Buyers will ask some version of: "The vendor's demo ran fine, why does our deployment cost so much more?" The answer is almost always parameter count. Demos run small models. Production requirements, especially for complex government use cases, often require large ones. The gap between 7B and 70B is not a 10x cost increase in every dimension, but it is a 10x VRAM increase, which means the difference between a single GPU and a multi-GPU configuration with all the orchestration complexity that implies.
• Hardware floor: The minimum GPU memory required to load and run a model, set almost entirely by parameter count and precision. This is the number that turns a capability conversation into a procurement conversation.
Okta Concept Mapping
The Policy Engine Bridge — and Where It Breaks
The closest IDAM analogy for parameter count is policy engine rule count. More rules mean more complexity, more compute to evaluate, and a higher operational cost to maintain — the same directional relationship that holds between parameter count and hardware requirements. If you've ever scoped a policy engine deployment and had to account for evaluation latency as rule sets grew, you have the right intuition for why a 405B model costs more to run than a 7B.
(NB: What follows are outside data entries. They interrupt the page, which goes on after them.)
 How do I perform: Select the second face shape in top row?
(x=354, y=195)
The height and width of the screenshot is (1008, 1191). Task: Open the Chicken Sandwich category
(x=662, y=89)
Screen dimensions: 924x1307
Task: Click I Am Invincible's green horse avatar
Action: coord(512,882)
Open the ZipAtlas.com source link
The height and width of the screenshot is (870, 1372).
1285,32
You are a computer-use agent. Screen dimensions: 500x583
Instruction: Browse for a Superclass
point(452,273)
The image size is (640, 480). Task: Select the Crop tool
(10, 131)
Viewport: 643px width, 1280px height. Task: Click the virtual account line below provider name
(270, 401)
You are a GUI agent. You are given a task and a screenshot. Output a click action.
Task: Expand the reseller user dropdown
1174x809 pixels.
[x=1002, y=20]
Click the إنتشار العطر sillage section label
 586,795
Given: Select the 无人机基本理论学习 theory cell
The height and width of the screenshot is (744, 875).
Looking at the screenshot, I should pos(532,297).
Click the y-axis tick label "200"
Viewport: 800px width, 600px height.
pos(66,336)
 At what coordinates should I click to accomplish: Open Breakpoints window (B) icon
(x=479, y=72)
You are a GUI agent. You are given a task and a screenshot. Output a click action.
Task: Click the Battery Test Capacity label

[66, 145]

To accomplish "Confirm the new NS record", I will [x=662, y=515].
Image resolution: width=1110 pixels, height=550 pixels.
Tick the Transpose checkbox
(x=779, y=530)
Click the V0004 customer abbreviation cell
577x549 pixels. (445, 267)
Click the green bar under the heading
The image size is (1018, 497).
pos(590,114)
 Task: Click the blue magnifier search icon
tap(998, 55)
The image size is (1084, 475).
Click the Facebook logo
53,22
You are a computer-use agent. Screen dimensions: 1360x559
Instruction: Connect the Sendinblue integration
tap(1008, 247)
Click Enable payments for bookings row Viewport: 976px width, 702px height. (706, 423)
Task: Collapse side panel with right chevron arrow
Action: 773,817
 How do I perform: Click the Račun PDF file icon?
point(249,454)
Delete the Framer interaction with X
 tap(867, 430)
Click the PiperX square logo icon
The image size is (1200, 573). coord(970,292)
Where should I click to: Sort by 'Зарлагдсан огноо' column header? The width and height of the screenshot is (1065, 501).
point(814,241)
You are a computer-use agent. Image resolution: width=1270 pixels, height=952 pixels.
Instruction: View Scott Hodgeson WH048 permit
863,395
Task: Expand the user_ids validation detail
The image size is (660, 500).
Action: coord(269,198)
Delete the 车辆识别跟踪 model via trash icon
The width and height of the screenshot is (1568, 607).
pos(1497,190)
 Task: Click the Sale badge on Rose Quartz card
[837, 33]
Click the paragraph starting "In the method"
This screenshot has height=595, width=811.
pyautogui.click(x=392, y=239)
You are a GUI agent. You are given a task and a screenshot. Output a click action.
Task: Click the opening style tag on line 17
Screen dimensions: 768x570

The analogy breaks at capability scaling. Policy engine performance tracks rule count and rule quality in a legible way — add better rules, get better outcomes. Model capability does not scale linearly with parameter count. A quantized 70B model frequently outperforms a full-precision 7B on the same task. There is no policy engine equivalent: you cannot compress a 70-rule policy to 17 rules and have it outperform a 7-rule policy. The compression-capability relationship in language models is fundamentally different, and a buyer who assumes "smaller model equals proportionally less capable" will make bad procurement decisions because of it.
The One Thing to Hold Onto
Parameter count sets the hardware floor. Quantization moves that floor down, sometimes dramatically, with quality loss that is real but often smaller than the capability gap between model sizes. A compressed large model frequently beats an uncompressed small one.
When a buyer asks why their AI deployment costs what it costs, the answer starts with the B. When they ask whether they can run it on the hardware they have, the answer starts with quantization. These are the two levers, and everything else in the model-size conversation follows from understanding them.